# EXERCISE GOAL:
The required result is every line of the records that includes "blue".

---------- RECORDS FOR THE TASK

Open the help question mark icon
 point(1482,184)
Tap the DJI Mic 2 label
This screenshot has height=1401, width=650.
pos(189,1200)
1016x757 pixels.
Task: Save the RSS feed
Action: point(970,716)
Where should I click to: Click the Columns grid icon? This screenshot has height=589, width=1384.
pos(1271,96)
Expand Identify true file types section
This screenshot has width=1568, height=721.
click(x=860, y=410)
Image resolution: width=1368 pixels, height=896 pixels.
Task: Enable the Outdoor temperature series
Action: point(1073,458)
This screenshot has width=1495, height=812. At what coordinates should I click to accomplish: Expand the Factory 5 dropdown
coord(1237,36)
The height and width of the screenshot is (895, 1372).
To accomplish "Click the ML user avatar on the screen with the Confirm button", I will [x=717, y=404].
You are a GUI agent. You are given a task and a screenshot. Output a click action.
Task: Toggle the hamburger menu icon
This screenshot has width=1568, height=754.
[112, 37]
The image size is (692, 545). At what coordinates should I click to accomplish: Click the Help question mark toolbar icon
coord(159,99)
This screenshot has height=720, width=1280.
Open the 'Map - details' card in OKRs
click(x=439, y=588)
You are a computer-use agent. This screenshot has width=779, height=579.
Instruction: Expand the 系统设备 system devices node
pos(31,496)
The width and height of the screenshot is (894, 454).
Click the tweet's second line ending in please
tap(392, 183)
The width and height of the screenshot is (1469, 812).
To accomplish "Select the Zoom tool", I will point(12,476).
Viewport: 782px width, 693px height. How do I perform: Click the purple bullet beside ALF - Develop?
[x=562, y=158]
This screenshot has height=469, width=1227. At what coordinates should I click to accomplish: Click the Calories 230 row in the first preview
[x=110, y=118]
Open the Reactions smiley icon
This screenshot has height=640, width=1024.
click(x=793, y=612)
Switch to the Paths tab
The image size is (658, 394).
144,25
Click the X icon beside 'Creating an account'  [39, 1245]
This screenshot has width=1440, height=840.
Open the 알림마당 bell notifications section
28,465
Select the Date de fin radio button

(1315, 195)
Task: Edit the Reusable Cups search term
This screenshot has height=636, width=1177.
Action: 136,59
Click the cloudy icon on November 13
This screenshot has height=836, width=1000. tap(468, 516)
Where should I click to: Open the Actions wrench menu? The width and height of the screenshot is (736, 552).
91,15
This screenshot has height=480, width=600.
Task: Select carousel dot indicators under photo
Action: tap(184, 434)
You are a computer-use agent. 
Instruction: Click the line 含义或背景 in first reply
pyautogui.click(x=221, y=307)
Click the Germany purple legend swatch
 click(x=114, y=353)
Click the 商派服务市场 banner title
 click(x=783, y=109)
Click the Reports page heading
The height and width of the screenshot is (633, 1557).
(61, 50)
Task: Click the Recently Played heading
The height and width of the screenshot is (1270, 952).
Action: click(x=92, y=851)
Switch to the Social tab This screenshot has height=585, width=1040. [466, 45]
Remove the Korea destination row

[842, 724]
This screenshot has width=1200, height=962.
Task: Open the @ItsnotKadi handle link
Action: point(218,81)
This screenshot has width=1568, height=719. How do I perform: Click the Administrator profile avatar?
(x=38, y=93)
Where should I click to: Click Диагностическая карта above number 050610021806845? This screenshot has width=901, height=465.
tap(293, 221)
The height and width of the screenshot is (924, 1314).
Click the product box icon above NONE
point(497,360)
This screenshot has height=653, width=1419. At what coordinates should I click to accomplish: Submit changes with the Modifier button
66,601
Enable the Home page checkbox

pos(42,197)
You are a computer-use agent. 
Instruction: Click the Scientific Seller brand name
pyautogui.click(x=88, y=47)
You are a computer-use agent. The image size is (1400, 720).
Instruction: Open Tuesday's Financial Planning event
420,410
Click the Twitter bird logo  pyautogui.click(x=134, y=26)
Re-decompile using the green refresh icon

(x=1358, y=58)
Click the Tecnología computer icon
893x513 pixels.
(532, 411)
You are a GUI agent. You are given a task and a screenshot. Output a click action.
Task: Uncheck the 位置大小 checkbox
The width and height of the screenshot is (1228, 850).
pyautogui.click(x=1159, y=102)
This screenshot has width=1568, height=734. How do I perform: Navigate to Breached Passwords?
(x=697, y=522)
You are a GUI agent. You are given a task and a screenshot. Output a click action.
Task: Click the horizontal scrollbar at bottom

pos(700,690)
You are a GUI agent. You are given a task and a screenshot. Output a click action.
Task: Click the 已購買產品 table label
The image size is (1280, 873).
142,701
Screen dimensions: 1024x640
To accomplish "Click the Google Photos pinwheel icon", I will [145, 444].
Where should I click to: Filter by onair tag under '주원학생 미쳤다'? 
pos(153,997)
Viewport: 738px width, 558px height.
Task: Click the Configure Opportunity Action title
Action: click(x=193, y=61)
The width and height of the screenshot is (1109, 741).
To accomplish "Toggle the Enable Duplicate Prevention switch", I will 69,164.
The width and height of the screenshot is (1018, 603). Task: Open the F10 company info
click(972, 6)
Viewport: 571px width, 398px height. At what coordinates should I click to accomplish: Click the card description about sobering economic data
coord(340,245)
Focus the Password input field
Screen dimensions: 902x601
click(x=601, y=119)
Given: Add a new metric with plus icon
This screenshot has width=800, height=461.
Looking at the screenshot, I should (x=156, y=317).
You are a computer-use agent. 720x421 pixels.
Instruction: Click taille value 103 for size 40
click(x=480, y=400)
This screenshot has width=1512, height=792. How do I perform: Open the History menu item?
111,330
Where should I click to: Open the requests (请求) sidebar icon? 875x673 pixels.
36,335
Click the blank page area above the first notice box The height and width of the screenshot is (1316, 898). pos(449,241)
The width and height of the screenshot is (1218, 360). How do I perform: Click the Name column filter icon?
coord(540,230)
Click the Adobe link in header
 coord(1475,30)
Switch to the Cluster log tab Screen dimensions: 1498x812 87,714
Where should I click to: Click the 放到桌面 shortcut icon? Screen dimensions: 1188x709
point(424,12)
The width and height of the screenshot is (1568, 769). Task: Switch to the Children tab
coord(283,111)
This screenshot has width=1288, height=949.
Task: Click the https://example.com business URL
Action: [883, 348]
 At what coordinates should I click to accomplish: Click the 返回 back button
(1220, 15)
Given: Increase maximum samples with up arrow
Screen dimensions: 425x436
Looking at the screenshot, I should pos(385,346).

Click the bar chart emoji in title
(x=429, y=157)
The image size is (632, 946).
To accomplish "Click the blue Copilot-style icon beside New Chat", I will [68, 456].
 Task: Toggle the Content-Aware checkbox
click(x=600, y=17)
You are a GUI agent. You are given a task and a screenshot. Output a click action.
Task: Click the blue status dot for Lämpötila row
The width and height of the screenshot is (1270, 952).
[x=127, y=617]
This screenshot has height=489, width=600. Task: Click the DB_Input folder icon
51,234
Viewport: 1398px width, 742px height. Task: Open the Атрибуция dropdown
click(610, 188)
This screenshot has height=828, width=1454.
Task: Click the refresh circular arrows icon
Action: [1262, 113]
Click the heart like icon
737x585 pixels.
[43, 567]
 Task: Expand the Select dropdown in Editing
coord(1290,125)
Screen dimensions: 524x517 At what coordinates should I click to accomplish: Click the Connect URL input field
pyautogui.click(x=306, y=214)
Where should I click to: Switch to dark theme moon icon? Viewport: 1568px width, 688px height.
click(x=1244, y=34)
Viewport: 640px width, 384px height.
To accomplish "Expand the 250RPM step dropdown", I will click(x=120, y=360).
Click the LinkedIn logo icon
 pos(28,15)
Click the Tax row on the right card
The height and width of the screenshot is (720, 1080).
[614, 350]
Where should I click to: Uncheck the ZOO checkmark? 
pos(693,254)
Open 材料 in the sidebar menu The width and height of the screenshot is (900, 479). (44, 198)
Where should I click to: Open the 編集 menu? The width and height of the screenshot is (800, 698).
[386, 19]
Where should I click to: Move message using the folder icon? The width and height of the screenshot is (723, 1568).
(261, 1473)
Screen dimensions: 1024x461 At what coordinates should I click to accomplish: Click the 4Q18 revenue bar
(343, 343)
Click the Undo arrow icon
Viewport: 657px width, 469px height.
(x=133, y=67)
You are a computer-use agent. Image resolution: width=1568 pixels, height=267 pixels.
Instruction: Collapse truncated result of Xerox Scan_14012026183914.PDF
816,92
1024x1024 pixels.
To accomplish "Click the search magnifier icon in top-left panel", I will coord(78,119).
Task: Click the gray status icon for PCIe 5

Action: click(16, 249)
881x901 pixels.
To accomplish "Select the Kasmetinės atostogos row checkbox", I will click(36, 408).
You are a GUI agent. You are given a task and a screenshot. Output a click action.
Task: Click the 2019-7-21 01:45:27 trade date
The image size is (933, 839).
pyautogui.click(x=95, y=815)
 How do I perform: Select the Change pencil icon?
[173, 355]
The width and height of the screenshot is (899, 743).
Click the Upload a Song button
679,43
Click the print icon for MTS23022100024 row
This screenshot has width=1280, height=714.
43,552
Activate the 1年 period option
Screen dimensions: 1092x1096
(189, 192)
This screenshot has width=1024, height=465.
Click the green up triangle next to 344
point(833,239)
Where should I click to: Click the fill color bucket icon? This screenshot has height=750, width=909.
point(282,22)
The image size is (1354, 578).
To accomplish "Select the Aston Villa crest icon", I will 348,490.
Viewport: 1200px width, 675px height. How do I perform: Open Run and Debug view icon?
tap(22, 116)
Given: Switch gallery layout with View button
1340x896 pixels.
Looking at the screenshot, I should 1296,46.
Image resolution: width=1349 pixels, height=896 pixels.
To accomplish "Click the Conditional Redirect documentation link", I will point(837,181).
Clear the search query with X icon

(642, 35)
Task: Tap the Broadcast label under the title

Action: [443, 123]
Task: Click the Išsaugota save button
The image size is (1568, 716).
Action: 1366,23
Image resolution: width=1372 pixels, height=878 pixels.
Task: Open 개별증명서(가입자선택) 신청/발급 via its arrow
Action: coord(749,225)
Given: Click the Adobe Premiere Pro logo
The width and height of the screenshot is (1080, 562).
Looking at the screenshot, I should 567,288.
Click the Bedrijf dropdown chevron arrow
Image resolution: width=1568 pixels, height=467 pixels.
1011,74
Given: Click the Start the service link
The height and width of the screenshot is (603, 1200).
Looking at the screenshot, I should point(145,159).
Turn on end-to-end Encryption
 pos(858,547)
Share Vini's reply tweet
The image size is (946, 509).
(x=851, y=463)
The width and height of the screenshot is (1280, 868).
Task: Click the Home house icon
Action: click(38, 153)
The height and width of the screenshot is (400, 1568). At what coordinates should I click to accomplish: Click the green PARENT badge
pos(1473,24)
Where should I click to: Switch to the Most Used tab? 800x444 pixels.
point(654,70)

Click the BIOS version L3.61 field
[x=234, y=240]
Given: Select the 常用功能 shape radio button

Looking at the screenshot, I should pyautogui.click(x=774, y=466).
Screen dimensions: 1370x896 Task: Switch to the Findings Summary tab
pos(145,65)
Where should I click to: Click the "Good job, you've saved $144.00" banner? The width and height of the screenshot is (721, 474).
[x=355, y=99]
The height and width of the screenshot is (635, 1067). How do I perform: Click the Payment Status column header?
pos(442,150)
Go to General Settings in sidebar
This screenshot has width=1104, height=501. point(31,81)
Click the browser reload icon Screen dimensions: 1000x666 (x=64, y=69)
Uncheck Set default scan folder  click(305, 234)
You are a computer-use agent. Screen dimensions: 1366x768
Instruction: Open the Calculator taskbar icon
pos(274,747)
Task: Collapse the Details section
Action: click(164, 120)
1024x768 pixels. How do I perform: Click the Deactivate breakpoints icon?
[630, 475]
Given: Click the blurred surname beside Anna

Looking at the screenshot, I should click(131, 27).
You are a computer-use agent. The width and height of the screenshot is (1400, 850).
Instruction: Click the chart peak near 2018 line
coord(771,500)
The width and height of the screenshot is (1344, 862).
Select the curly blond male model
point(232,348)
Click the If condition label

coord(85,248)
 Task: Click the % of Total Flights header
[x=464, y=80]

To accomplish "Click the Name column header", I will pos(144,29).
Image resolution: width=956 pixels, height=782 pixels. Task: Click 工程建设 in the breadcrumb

--------------------

# EXPECTED OUTPUT:
To accomplish "Click the blue Copilot-style icon beside New Chat", I will [68, 456].
Task: Click the blue status dot for Lämpötila row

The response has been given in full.